If you qualified in a country not listed above, you will be considered non-accredited.

When it first launched in 2011, only 44 candidates passed the equivalency process. In 2014 over 260 candidates passed and in 2017, that number rose to 307 candidates. These numbers are expected to keep going up as the number of candidates challenging the exams has been rising steadily year after year.

== Over-saturation of dentists in Canada ==
According to the Canadian Dental Association, the population-to-dentist ratio has been dropping in all provinces and territories. This dentist glut is resulting in growing competition and tough times for dentists especially in urban centres like Toronto.

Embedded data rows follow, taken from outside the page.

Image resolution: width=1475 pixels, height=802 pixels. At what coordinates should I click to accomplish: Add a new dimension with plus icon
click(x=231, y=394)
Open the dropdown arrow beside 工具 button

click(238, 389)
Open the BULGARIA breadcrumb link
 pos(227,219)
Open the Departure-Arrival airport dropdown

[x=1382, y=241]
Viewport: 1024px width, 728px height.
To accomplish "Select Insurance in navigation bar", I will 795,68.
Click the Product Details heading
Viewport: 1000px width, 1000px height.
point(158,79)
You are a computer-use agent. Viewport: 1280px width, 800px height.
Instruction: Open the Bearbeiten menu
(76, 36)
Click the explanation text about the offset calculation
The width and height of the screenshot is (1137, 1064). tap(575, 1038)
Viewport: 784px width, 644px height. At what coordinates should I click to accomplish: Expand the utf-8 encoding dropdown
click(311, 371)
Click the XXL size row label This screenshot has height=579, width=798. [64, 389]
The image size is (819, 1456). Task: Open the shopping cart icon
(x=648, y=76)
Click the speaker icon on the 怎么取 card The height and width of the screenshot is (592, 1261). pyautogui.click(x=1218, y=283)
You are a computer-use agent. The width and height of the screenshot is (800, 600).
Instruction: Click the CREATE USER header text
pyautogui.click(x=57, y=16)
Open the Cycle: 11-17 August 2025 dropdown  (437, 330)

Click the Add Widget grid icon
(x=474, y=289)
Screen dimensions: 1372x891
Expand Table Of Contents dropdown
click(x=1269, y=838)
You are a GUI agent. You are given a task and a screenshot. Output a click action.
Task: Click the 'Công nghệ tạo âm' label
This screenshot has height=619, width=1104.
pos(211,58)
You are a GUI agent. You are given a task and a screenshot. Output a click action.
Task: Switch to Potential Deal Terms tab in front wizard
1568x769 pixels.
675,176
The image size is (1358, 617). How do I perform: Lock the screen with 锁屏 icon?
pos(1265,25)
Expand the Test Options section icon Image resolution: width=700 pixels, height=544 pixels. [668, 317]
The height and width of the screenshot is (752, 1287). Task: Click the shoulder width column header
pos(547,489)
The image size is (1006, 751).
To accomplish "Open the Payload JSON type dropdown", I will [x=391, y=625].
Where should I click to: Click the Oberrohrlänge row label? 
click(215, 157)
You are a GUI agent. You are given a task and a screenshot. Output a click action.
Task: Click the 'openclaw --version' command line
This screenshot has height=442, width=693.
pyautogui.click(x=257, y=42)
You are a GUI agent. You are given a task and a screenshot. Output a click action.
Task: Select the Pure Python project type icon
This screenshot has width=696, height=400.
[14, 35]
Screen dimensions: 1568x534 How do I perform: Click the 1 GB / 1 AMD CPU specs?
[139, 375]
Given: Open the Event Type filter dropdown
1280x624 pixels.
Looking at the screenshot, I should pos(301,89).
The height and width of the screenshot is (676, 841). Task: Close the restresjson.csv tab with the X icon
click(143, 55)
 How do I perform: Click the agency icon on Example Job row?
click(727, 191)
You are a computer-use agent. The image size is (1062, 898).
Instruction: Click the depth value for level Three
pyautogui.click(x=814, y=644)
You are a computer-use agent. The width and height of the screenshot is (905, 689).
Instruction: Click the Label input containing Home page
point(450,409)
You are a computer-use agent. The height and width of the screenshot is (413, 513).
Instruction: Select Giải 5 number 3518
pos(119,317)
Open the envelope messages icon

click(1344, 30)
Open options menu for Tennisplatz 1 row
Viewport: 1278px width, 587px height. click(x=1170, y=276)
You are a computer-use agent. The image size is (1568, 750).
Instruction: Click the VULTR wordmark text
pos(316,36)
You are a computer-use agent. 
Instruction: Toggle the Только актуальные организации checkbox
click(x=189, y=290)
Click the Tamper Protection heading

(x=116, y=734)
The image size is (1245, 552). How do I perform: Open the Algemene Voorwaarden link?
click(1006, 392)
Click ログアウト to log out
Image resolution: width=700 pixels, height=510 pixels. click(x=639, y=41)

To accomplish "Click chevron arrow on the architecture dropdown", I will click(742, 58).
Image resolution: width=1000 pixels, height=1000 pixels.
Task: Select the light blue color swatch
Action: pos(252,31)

== Dental groups in Canada ==
Dental support organizations (DSOs) play a significant role in the Canadian dental industry, offering administrative and operational support to clinics. Some of the largest DSOs in Canada include:

- 123Dentist – A national dental support organization operating clinics across Canada, providing marketing, human resources, procurement and operational support while allowing dentists to retain ownership of their practices.
- dentalcorp – Described in 2025 as Canada's largest dental practice network, with more than 550 clinics. In January 2026 it was taken private by the United States investment firm GTCR in an all-cash transaction valuing it at about C$2.2 billion in equity and C$3.3 billion in enterprise value, ending its listing on the Toronto Stock Exchange.

 Passion Dental Group – A growing DSO supporting clinics across Canada with business operations, patient care efficiency, and administrative services.

==Achievements==
The first woman to be licensed as a dentist in Canada was Emma Gaudreau Casgrain in 1898. She was trained by her husband, dental surgeon Henri-Edmond Casgrain, an innovator in dentistry.

==Costs and attendance==
One in three Canadians has no dental insurance and over six million people in Canada don't visit the dentist every year because they can't afford to. The New Democratic Party (NDP) supports expanding the national health care system to include dental care.